Last night a friend lent me an advance copy of a book that is supposed to be published this August in Chicago by Dharma Bums Publishing. It’s called Unmistakably Ben Bulben: the Fourth Way in Ireland and it makes some pretty wild claims. The first part of the book tries to prove that Gurdjieff is really an Irishman by the name of Michael Kiely, from Limerick, who left Ireland at the age of 16 rather than work on the family farm. It also states that Ouspensky left Gurdjieff because he found out the truth, although he never mentioned it for fear of damaging the Work itself.

Apparently, near the end of Ouspensky’s life he told the whole story to one of his students who then told it to Larry O’Nolan, the author of this book. O’Nolan checked what sources he could and then gathered whatever related to both Ireland and the Fourth Way to fill out the book.

He makes much of the episode in In Search of the Miraculous in which Ouspensky meets Gurdjieff’s father and sees a photo of the young Gurdjieff. Ouspensky says that the photo reveals something about the profession Gurdjieff practiced at the time, but Ouspensky decides to keep this to himself. O’Nolan says that Gurdjieff’s Irish origin explains this mystery. O’Nolan produces what he claims is the photo. It shows a young man standing near a horse-drawn cart. The man looks exactly like Gurdjieff with a full head of hair. His very relaxed and strong arm rests on the horse’s neck, and the cart is piled high with peat. In the background is, unmistakably, Ben Bulben. The man identified as Gurdjieff’s father was in reality his first Sufi teacher.

O’Nolan heard the story of Gurdjieff’s flight from Ireland from an old relative still living in the countryside near Limerick. There were three sons born to this farming family: John, James, and Michael (later known as Gurdjieff). One night the father pronounced the destiny of the three boys: John would go to school and become a priest, James was already working at his trade of cabinet maker, and “Michael,” he said, “you shall tend the farm.” The next day the boy was gone. After many travels he ended up in the east where he encountered Sufi and other influences, and the rest is history. (In case you were wondering, John got stuck tending the farm.)

The book goes on to talk about the success and failure of various fourth-way groups, mainly in Dublin. He gives one anecdote I’d never heard - that Gurdjieff sent Orage into Dublin to start a group but then recalled him after a month, saying that he was afraid that Orage would “dissolve” in Dublin.
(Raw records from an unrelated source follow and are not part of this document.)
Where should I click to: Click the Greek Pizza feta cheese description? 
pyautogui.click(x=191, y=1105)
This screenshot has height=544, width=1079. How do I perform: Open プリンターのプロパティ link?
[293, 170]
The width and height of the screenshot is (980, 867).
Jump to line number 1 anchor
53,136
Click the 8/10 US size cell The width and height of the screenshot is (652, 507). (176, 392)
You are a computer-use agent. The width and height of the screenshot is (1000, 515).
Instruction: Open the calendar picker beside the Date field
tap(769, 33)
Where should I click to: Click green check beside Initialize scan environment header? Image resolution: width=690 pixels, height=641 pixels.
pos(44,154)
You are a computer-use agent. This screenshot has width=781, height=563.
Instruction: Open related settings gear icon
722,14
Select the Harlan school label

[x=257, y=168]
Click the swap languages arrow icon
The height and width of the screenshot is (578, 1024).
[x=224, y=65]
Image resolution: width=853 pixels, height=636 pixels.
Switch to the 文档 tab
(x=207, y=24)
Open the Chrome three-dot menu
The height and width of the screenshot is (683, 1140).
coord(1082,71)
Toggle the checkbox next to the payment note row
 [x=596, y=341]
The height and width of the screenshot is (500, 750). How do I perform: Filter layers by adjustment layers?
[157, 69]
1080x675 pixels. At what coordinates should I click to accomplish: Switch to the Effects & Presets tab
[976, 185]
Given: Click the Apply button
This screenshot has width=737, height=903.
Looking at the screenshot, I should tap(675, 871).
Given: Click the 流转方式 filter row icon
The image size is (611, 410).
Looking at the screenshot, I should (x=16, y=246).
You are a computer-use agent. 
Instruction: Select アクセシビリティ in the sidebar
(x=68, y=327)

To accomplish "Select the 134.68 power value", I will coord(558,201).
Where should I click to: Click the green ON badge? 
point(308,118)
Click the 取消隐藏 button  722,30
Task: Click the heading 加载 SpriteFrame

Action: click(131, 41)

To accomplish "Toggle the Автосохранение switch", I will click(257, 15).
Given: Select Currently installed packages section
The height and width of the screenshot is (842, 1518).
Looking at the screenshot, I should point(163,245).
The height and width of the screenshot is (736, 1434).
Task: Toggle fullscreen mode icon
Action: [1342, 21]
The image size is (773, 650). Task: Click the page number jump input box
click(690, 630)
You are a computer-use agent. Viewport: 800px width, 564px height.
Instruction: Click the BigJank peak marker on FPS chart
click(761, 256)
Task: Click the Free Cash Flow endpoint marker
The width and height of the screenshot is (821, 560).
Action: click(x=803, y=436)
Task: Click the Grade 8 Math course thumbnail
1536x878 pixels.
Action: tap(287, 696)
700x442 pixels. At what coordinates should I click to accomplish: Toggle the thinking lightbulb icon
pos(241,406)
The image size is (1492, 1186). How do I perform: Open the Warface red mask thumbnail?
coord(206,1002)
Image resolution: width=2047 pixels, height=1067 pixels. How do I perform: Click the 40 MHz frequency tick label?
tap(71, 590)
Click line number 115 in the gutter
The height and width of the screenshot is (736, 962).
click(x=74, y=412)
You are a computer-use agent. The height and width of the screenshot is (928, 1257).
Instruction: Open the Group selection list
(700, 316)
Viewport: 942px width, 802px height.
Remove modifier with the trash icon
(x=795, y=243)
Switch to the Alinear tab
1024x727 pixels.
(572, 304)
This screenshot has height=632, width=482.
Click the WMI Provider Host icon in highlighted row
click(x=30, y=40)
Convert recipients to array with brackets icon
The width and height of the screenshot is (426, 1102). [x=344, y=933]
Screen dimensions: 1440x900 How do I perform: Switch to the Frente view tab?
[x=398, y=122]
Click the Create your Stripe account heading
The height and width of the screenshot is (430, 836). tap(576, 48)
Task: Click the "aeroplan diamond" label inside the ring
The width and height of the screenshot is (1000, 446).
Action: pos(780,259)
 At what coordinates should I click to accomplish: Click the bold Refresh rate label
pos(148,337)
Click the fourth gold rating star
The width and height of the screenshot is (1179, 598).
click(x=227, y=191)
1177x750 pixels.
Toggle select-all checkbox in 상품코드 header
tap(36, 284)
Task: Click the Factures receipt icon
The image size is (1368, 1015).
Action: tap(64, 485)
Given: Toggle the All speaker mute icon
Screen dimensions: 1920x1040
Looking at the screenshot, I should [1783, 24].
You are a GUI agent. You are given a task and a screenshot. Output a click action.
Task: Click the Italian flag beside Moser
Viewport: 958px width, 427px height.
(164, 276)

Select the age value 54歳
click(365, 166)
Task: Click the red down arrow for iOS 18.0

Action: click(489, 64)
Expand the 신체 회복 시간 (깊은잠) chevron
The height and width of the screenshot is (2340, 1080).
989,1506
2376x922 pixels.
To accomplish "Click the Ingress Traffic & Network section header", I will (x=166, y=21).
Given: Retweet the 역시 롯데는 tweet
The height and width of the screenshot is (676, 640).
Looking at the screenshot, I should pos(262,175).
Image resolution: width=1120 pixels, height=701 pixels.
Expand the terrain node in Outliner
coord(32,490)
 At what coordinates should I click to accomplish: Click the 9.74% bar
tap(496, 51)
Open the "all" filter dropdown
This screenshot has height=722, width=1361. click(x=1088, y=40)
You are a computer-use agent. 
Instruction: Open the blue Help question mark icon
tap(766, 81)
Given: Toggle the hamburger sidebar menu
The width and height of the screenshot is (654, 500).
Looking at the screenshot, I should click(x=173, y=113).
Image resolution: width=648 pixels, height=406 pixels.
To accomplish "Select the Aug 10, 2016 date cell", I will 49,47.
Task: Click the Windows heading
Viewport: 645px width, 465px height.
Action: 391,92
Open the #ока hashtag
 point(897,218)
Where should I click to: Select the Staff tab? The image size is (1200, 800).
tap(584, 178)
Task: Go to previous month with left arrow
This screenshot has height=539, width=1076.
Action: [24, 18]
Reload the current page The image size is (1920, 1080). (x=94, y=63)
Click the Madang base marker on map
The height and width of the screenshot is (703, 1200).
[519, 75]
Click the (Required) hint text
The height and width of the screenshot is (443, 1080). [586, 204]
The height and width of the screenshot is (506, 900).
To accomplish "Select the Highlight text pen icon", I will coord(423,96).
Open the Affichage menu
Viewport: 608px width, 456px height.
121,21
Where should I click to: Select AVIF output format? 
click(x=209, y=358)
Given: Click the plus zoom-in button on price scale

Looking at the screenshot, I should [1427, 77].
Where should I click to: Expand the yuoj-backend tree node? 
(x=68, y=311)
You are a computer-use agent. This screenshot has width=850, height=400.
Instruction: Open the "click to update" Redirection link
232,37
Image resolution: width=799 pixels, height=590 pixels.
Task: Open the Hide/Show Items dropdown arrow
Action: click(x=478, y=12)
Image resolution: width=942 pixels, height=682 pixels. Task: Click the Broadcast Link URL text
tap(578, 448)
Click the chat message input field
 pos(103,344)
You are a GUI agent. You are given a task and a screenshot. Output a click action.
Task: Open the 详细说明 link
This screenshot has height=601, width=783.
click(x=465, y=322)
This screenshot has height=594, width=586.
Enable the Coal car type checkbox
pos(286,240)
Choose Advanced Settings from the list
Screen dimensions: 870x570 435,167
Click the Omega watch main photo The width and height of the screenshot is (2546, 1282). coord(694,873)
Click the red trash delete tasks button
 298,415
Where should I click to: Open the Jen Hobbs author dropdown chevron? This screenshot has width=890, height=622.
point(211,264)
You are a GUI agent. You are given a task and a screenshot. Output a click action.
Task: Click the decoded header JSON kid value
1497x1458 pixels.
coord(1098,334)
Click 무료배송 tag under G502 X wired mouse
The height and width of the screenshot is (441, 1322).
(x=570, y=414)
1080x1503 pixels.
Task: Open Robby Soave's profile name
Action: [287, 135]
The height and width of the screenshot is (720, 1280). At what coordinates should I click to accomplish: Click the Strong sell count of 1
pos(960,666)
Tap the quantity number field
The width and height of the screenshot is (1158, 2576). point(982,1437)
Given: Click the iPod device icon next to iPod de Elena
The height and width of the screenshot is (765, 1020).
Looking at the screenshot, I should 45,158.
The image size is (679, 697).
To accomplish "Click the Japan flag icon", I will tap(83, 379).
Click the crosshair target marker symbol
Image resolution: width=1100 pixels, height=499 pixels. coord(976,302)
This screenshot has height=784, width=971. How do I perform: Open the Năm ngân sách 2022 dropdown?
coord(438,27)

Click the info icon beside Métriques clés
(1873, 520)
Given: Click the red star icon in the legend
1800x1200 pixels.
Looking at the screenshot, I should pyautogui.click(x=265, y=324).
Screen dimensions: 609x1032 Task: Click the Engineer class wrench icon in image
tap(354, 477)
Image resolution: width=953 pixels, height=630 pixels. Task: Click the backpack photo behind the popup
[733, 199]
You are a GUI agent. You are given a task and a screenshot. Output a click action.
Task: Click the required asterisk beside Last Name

The book points out Gurdjieff’s Irish traits: his garrulous manner, his love of drink, of long stories and anecdotes, of practical jokes and word play. The book ends by pointing out that Gurdjieff (as Gurdjieff) never set foot in Ireland and always avoided his Irish students for fear of giving himself away.

There has always been some mystery about the origins of Gurdjieff. When I read the above on the World wide Web I felt the time had come to reveal the results of my own researches. The reason I have not done so earlier was a fear that it would merely stimulate unnecessary and irrelevant controversy. As to Gurdjieff’s place of birth, Alexandropol, Allahabad or Ashby de la Zouche, what difference does it make? I do not claim to have proved anything, but nevertheless, the results of my researches open up some intriguing possibilities. I will tell the story as it unfolded itself to me, lest I give an impression of certainty and completeness that the results of my researches do not warrant.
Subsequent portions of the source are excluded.